The most powerful gay/lesbian organization in the country opened a New Hampshire campaign office two blocks from the Statehouse this month to protect the state’s new same-sex civil unions law and sway some presidential politics. The Human Rights Campaign gave state Democrats $150,000 in 2006 to help sweep the long-time minority into control of the House, Senate, Executive Council and both Congressional seats. The group would like to repeat that success.

National field director Marty Rouse said the goal was to pass a gay partnerships law and beat down a proposed state constitutional amendment defining marriage as between a man and woman.

“That’s why we made a major financial investment here,” Rouse said. “Thanks for your victory. Now we want to make the same difference at the national level. The goal remains simple and profound. We want equality. Nothing more. Nothing less.”

First-term Representative Ed Butler (D-Hart’s Location) gained office as part of the Democratic landslide and sponsored several pieces of gay rights legislation last session. He previously served on a statutory gay unions study commission dominated by Republicans. He heard their promises to use the issue with voters. It spurred him to run and prove them wrong. He’ll be getting hitched this April under the state’s new same sex unions law to partner Les Schoof on their 30th anniversary. They were among the losing plaintiffs in a Massachusetts lawsuit to let out-of-state couples get married in the Bay State.
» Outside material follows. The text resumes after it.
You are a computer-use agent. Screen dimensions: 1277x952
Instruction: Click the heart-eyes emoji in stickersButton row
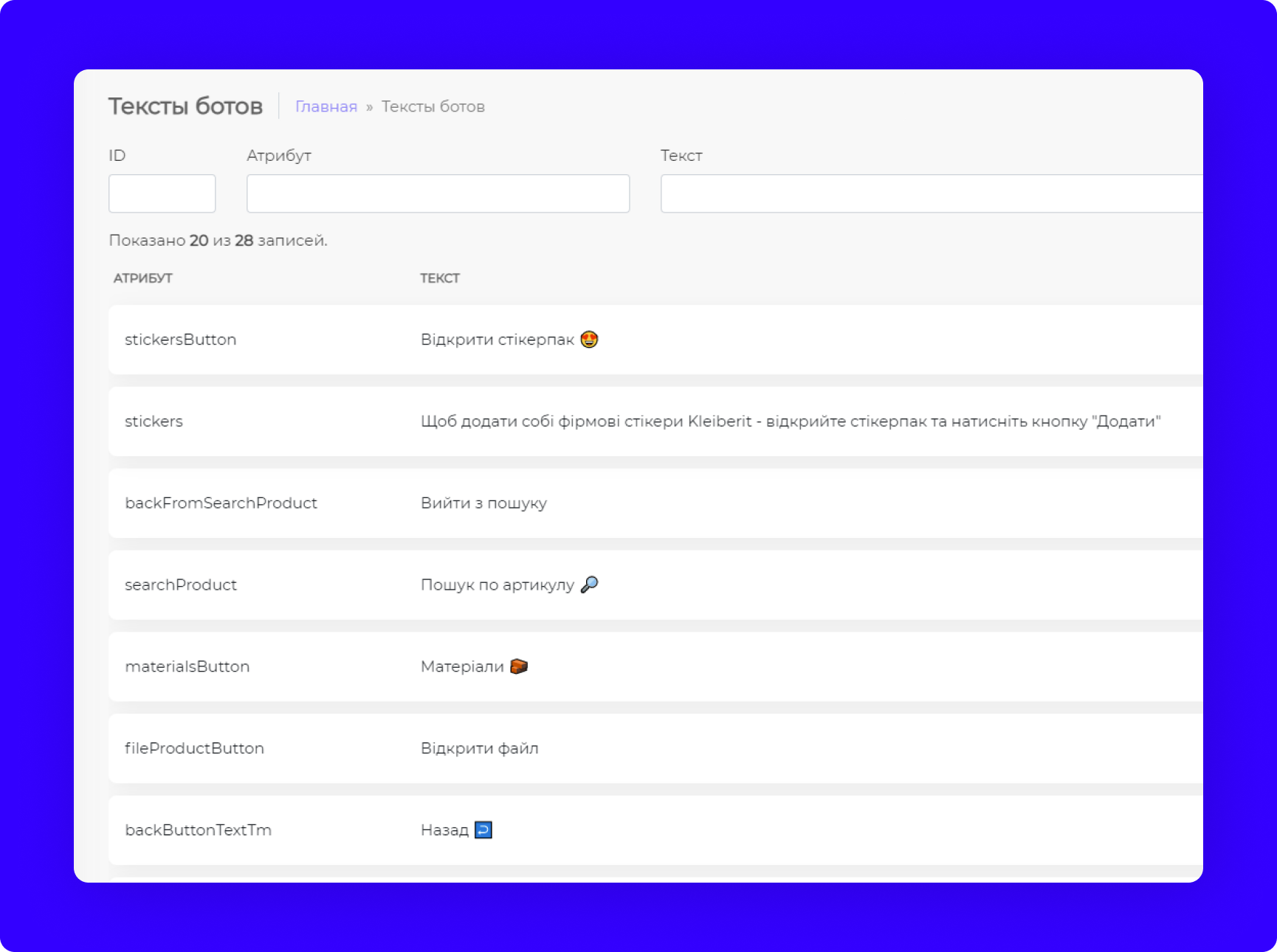click(x=588, y=339)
“That gays and lesbians can open a storefront like this anywhere in America is significant,” Butler said. “That it’s two blocks from the Statehouse means gays and lesbians have become something people can talk about and support openly. Thirty years ago we were just trying to get people to believe we were not sick and a danger to ourselves and society.”

He said New Hampshire is moving at a fairly comfortable pace in making the gay community feel safe and accepted in their families and communities.

“But we haven’t heard the last of the marriage amendment,” Butler said. “We’ll have to defeat it again, but we won’t roll back the clock on the struggle for justice.”

Senator Kathy Sgambati (D-Tilton) helped organize the event, noting she has worked most of her career helping groups like the mentally ill and disabled who faced discrimination.

“It’s incumbent on us to make sure everyone has the same access to the American dream,” she said. “That’s pretty dear to me.”

Her straight son Mike wore a bright yellow Human Rights Campaign T-shirt, knowing it might trigger some questions outside on the street. He suffers from epilepsy and had to overcome the stigma of it.

“I was discriminated against too because I was slower,” he said. “I have gay friends who got beaten up for it in Manchester. Now I’m proud of being different too. We’re all different in some way. No one is perfect.”

After most of the guest had left, Rouse said New Hampshire has huge strategic importance as the first presidential primary state. Any gains here could be multiplied across and set the domestic agenda of the future president. He was sorry to write off the Republican Party as anti-gay. No serious GOP hopeful could win the nomination, he said, by courting the Human Rights Campaign the way all the Democrats are doing.

His sexual orientation drove him away from the conservative values he gained from his parents, A Jew and a staunch Catholic. He went to Mass every week, but felt the parishioners were doing a poor job of living what they heard preached. He couldn’t keep going to a church that said he was evil. Now he’s a Unitarian Universalist.

“I want my kids to be involved in religion. It supports equality,” Rouse said. “I still have strong moral values. Be kind to your neighbors. Make the world a better place. Help the unfortunate.”

The national Gay Lesbian Task Force has posted the positions of the leading Democrats and Republicans on same sex issues. All the Democrats want to cover AIDS better under Medicaid, end the ban on open gays in the military, protect people with transgender orientations under hate crime laws, legalize civil unions, and block a federal marriage amendment making the institution heterosexual.

All but Hillary Clinton and Dennis Kuchinich support same–sex marriage, according to the Task Force. The Task Force found the Republicans consistently hostile to gay rights.

The Human Rights Campaign gave the 2006 Congress a score based on half a dozen key votes. John Kerry voted with the Campaign position 100-percent of the time. Hillary Clinton and Barack Obama scored 89-percent, Joseph Biden 78, Christopher Dodd 67 and John McCain 33. NH GOP Senators John Sununu and Judd Gregg scored 33-percent.

Rouse said Mitt Romney was supportive of gay rights in the 1990s, but has since switched to the right. As mayor of New York, Rudolph Giuliani helped the partners of city employees share in job benefits.